Sign: Zack Greinke (5 years, $115 million) - Greinke hasn't got the best of reputations, but I'm struggling to figure out why that is. Last season by Fan Graphs WAR he was more valuable than C.C. Sabathia, Cliff Lee, Cole Hamels, and R.A. Dickey. He was the fourth most valuable pitcher in baseball. The year before he was 25th and in 2010 he was 12th. Over the course of that entire three year period, Greinke was the seventh best pitcher in baseball. Greinke gets strikeouts, he keeps walks under control, his ground ball percentage has gone up every year since 2009 and he hasn't posted an FIP above 3.75 since 2005, his second year in the league. You might also note that he's done it almost entirely in front of some pretty lousy defenses in Kansas City and Milwaukee. The Angels were quite good defensively last year, but he only pitched 13 games for them.
Jeff Fletcher of the OC Register crunched some numbers to see what Greinke would cost and he came up with the figure above that I'm prepared to offer. Five years is a long time, but it's for a pitcher who will be 29 when he signs (assuming a five year deal) and 33 when his contract ends. That's hardly ludicrous, and while it is a lot of money, as Fletcher shows, that's what top of the rotation guys make nowadays. It's the cost of doing business. Is there risk here? Yes. Absolutely. Is it untenable risk? No, I don't think it is. This guy is an ace and the Red Sox need an ace.

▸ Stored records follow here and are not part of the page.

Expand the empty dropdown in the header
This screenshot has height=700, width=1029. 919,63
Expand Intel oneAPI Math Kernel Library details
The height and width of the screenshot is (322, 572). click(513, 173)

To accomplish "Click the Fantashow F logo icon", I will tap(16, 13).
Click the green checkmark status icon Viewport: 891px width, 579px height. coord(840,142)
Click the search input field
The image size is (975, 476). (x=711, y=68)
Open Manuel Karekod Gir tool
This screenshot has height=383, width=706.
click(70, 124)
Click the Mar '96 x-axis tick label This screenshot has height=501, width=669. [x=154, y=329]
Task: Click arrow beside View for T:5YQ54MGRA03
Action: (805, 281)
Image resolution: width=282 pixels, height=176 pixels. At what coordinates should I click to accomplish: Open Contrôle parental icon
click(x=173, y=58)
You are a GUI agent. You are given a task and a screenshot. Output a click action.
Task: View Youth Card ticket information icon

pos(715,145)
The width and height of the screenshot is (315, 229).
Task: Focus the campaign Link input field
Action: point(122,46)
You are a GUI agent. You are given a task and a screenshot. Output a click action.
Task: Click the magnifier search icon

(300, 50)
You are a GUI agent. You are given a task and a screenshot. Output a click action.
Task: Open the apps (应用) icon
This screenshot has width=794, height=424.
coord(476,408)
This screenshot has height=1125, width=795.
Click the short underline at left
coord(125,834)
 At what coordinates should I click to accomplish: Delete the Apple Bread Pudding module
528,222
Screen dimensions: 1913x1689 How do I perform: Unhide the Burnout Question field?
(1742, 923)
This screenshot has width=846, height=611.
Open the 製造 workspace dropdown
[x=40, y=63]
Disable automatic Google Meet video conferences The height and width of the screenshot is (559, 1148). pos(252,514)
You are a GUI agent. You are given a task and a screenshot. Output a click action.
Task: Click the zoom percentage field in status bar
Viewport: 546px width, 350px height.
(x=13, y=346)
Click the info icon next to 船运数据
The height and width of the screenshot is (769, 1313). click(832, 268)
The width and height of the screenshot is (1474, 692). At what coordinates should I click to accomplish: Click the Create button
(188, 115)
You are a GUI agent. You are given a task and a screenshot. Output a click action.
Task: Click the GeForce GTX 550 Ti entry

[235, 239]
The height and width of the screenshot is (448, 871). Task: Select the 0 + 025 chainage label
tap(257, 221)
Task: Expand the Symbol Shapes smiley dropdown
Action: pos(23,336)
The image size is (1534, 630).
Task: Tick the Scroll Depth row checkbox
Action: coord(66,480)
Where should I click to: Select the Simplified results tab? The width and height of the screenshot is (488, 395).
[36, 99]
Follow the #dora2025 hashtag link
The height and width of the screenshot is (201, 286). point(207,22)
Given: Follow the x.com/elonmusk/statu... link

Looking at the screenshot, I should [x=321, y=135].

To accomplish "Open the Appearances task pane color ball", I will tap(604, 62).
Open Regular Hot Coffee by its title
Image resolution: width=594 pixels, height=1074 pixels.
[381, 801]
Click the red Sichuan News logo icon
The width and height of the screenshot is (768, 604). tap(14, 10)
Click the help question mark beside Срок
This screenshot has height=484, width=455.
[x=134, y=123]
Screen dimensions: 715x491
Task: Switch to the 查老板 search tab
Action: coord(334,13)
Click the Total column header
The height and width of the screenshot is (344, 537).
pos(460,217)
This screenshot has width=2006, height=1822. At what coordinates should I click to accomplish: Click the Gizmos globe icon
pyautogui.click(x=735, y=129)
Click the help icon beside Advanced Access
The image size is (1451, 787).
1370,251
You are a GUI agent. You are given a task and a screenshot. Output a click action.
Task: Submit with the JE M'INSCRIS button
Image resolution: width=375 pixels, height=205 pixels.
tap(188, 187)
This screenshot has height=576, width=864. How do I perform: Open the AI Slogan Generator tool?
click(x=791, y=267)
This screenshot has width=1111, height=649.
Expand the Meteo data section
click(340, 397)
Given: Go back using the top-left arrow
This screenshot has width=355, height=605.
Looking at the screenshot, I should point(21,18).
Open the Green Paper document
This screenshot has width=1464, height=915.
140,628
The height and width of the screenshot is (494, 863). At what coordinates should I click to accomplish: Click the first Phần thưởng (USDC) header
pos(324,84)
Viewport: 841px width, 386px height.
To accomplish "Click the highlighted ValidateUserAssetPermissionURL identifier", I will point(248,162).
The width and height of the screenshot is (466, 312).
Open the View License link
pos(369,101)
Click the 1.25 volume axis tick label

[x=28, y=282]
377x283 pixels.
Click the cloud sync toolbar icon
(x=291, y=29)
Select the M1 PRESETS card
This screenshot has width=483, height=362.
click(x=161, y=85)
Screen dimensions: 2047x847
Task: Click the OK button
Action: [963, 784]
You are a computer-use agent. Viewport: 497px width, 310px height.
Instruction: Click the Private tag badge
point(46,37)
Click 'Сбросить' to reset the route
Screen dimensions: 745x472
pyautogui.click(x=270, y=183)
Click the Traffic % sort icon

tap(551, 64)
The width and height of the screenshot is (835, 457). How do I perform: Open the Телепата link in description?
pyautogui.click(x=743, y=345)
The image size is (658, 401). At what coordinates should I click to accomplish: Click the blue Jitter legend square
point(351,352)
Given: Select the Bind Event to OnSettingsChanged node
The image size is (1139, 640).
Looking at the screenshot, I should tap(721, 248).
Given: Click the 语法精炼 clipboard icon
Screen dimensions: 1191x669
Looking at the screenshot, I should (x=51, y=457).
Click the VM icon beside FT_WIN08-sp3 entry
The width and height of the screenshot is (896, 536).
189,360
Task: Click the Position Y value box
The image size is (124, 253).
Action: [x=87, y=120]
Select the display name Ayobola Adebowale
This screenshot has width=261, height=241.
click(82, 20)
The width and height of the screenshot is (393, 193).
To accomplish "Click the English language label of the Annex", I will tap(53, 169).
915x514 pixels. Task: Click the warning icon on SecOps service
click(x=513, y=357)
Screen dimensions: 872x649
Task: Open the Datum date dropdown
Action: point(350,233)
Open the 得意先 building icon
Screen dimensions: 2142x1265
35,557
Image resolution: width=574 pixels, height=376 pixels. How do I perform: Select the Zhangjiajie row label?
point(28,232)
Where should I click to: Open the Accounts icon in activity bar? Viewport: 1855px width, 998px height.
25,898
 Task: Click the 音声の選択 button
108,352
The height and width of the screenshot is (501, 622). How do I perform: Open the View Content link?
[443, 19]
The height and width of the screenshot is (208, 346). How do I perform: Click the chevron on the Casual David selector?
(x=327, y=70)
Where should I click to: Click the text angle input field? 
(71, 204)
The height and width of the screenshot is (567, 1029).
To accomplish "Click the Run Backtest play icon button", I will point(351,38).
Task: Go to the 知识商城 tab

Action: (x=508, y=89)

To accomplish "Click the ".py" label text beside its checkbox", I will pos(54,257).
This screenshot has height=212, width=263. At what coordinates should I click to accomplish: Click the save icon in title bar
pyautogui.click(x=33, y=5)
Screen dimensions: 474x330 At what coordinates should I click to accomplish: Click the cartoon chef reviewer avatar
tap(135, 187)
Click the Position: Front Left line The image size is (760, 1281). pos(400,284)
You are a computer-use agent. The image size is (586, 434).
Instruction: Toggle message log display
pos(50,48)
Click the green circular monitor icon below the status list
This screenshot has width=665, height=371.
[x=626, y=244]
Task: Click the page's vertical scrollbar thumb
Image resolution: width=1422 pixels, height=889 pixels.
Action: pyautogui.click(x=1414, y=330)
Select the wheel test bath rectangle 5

With that, here's my roster for the 2013 season.
|Ivan De Jesus
By my calculations, the Red Sox total salaries come in at just under $140 million (assuming Greinke's deal isn't back-loaded). This roster gives Boston premium young talent for the long term in Stanton through maximizing value present in the minor league system and cashing out the value of a player unlikely to stay long term. It adds an ace starting pitcher to a team desperate for one, and it fills out the roster with strong free agents with upside who can add value on contracts that won't kill the organization's budget long term no matter what happens.
In short, this roster construction gives the Red Sox a great chance to win the AL East in 2013 as well as to both add players and stay in the hunt in future seasons.